» INSTRUCTIONS FOR THE TASK: Only one stretch of the data below is needed: the line with "Where should I" through the last line. Output it exactly and drop the pictures.
━━━━━ DATA FOR REVIEW ━━━━━
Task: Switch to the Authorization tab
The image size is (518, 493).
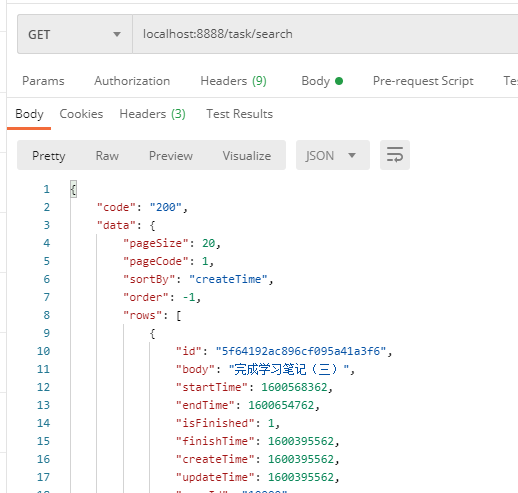Action: (x=132, y=81)
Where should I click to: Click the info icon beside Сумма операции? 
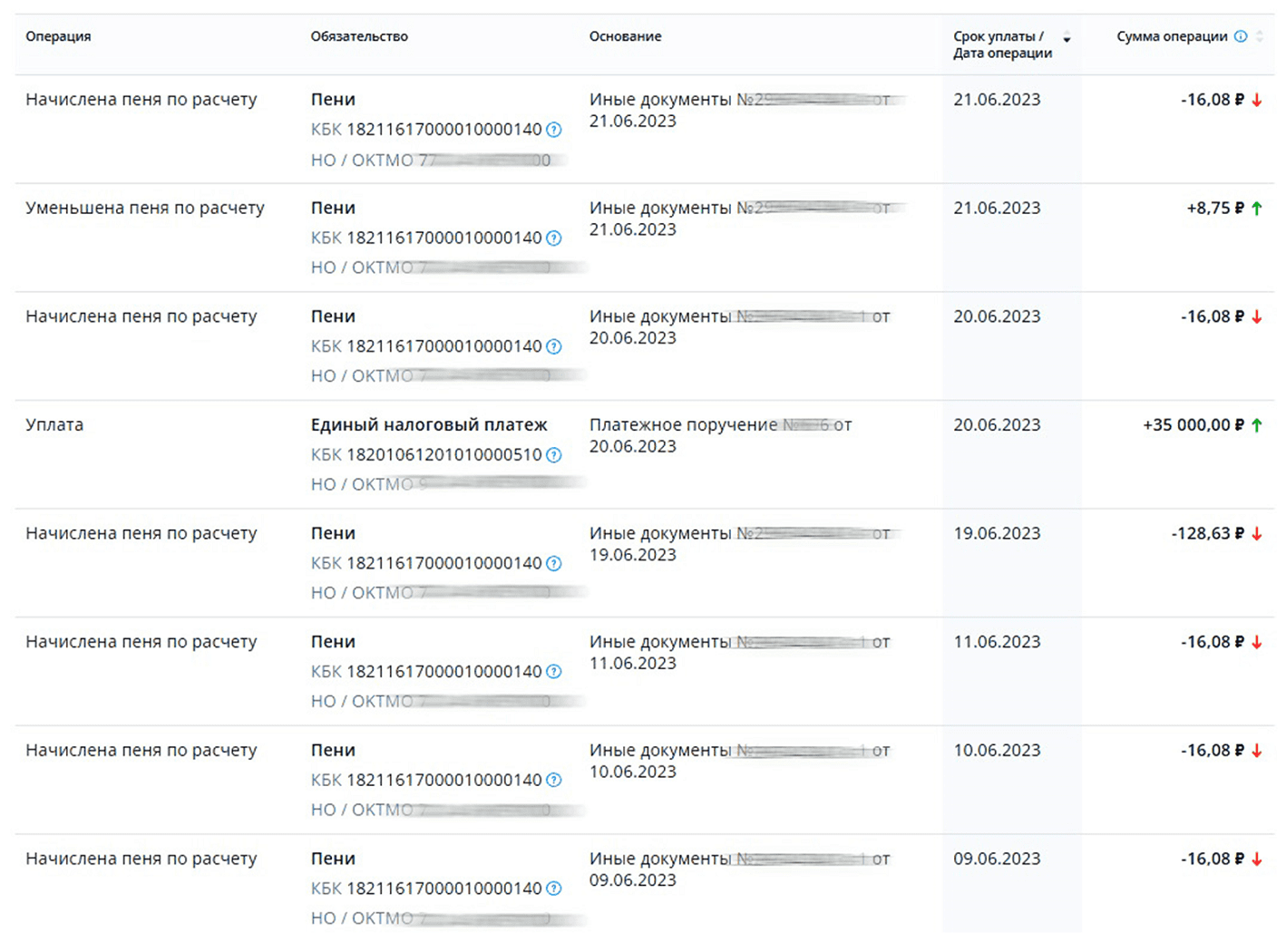click(1241, 37)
━━━━━
» EXERCISE RESPONSE:
Where should I click to: Click the info icon beside Сумма операции? 
click(1241, 37)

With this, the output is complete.